##### Input data #####

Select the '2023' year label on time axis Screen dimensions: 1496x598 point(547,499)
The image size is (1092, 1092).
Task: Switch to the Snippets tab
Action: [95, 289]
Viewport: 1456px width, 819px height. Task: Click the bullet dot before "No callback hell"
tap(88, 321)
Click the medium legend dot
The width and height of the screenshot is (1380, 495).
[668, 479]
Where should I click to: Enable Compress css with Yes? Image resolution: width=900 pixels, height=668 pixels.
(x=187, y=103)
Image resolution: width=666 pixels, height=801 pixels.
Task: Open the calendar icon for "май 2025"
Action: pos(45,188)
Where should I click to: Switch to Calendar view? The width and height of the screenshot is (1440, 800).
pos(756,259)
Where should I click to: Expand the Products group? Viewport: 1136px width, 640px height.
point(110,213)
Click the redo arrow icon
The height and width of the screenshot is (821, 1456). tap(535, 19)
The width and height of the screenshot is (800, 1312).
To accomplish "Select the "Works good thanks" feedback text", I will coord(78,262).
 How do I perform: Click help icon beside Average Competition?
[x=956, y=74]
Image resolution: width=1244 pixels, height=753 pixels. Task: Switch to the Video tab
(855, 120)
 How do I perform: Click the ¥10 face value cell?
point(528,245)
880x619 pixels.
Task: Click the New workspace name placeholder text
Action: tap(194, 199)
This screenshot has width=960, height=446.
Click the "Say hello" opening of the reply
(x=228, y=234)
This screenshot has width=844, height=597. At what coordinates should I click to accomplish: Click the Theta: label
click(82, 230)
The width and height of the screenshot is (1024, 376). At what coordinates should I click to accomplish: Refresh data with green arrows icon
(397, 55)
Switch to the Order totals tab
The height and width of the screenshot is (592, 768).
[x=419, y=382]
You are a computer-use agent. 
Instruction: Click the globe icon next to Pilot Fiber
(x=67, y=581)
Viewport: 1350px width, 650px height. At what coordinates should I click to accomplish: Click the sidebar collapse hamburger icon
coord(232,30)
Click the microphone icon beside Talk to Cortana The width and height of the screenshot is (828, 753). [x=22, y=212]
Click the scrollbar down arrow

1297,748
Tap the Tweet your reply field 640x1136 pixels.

#####

__Problem to solve__: In full and without alteration, copy the entries.

__The completed task__:
Select the '2023' year label on time axis Screen dimensions: 1496x598 point(547,499)
The image size is (1092, 1092).
Task: Switch to the Snippets tab
Action: [95, 289]
Viewport: 1456px width, 819px height. Task: Click the bullet dot before "No callback hell"
tap(88, 321)
Click the medium legend dot
The width and height of the screenshot is (1380, 495).
[668, 479]
Where should I click to: Enable Compress css with Yes? Image resolution: width=900 pixels, height=668 pixels.
(x=187, y=103)
Image resolution: width=666 pixels, height=801 pixels.
Task: Open the calendar icon for "май 2025"
Action: pos(45,188)
Where should I click to: Switch to Calendar view? The width and height of the screenshot is (1440, 800).
pos(756,259)
Where should I click to: Expand the Products group? Viewport: 1136px width, 640px height.
point(110,213)
Click the redo arrow icon
The height and width of the screenshot is (821, 1456). tap(535, 19)
The width and height of the screenshot is (800, 1312).
To accomplish "Select the "Works good thanks" feedback text", I will coord(78,262).
 How do I perform: Click help icon beside Average Competition?
[x=956, y=74]
Image resolution: width=1244 pixels, height=753 pixels. Task: Switch to the Video tab
(855, 120)
 How do I perform: Click the ¥10 face value cell?
point(528,245)
880x619 pixels.
Task: Click the New workspace name placeholder text
Action: tap(194, 199)
This screenshot has width=960, height=446.
Click the "Say hello" opening of the reply
(x=228, y=234)
This screenshot has width=844, height=597. At what coordinates should I click to accomplish: Click the Theta: label
click(82, 230)
The width and height of the screenshot is (1024, 376). At what coordinates should I click to accomplish: Refresh data with green arrows icon
(397, 55)
Switch to the Order totals tab
The height and width of the screenshot is (592, 768).
[x=419, y=382]
You are a computer-use agent. 
Instruction: Click the globe icon next to Pilot Fiber
(x=67, y=581)
Viewport: 1350px width, 650px height. At what coordinates should I click to accomplish: Click the sidebar collapse hamburger icon
coord(232,30)
Click the microphone icon beside Talk to Cortana The width and height of the screenshot is (828, 753). [x=22, y=212]
Click the scrollbar down arrow

1297,748
Tap the Tweet your reply field 640x1136 pixels.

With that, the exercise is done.